Wir haben festzustellen, dass wir eine Verlagerung haben: Es gibt nicht mehr Jugendkriminalität, aber es gibt mehr Gewalt, Gruppendelikte. Da sind Intensivtäter festzustellen. - Herr Kubicki, Sie möchten eine Zwischenfrage stellen.
Herr Minister, weil ich Sie schätze, nur zur Klarstellung: Habe ich Sie richtig verstanden, dass das Modell vorsieht, binnen sechs Wochen eine Hauptverhandlung durchzuführen, nicht binnen sechs Wochen zur Verurteilung zu kommen?
Sie haben mich trotz meiner juristisch unkorrekten Ausdrucksweise richtig verstanden. Es freut mich sehr, dass Sie mich verstehen, Herr Kubicki.
Es ist richtig ausgeführt worden: Der Erziehungsgedanke ist der, der bei jungen Menschen im Vordergrund stehen muss. Dazu gehört eine ausgewogene und abgestimmte Familien-, Schul-, Sozial- und Medienpolitik, die wir in Schleswig-Holstein auf den Weg bringen. Ich hoffe, dass wir uns gerade mit dem Thema Umgang mit Intensivtätern ressortübergreifend weiterbeschäftigen werden. Ich bin mir sicher, dass wir das machen.
Es ist erforderlich, dass Jugendstrafverfahren - wie gesagt - möglichst schnell durchgeführt werden. Wir haben die entsprechenden Diversionsrichtlinien, das vorrangige Jugendverfahren. Wir sind
Bei all den Bemühungen, bei denen wir uns noch mehr als bisher anstrengen müssen, sollten wir uns nicht der Illusion hingeben, dass wir damit alle Probleme lösen. Es wird immer Gruppen in der Gesellschaft geben, auf die die Gesellschaft reagieren muss. Liebe Frau Heinold, bei aller Schwierigkeit eines Lebensweges gibt es am Ende auch eine Eigenverantwortung.

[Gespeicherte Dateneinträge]

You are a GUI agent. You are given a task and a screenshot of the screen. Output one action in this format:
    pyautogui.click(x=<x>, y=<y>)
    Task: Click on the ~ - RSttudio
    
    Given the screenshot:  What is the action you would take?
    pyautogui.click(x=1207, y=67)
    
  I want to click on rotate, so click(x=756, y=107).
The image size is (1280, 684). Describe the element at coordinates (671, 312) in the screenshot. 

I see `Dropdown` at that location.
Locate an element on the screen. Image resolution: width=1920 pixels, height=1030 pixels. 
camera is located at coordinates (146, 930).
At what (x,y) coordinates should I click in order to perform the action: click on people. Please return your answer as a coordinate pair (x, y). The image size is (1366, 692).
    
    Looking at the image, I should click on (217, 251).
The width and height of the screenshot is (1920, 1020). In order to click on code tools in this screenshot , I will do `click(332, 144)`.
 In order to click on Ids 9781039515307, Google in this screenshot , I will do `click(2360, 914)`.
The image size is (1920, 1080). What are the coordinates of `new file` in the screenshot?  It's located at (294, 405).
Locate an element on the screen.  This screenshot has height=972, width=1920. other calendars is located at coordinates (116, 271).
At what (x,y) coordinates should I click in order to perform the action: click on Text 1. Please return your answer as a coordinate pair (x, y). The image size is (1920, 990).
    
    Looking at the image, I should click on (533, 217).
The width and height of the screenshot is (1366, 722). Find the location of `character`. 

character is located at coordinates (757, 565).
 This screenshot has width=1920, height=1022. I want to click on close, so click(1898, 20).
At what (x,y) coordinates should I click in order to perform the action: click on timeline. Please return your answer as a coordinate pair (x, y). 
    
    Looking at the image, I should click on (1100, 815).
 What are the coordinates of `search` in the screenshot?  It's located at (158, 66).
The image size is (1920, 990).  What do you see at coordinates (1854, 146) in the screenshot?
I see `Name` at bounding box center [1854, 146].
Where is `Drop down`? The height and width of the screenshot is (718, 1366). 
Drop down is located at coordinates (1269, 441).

» AUFGABE A
Welcher Gedanke muss laut dem Auszug zur Jugendkriminalität bei jungen Menschen im Vordergrund stehen?
» AUFGABE B
Führe den Auszug zur Jugendkriminalität im Anschluss an seinen letzten Satz fort.

» ANTWORTFELD A
Der Erziehungsgedanke.

» ANTWORTFELD B
Auch jemand, der aus schwierigen Verhältnissen kommt, der sicherlich das eine oder andere hat einstecken müssen, kann sich nicht einfach damit entschuldigen, dass er es schwer hatte im Leben. - Das war es vielleicht, und wir hätten mehr helfen müssen. Aber es gibt am Schluss auch eine Eigenverantwortung. Auch das muss man beim Erziehungsgedanken Menschen beibringen - um da nicht missverstanden zu werden. Wir werden weiter entsprechende Angebote im Justizbereich machen, die sich am Erziehungsgedanken orientieren.
Herr Lehnert, der Hinweis auf die Zusammenarbeit mit Hamburg liegt nahe, weil wir gerade im Hamburger Umland so etwas zu beklagen haben und die Menschen da hin und her wechseln. Die Zusammenarbeit ist für mich jetzt etwas einfacher, nachdem die neue schwarz-grüne Koalition das schleswig-holsteinische Jugendstrafrecht zum Vorbild nimmt und gerade entsprechend novelliert, sodass ich auch hier auf eine gute Zusammenarbeit hoffe.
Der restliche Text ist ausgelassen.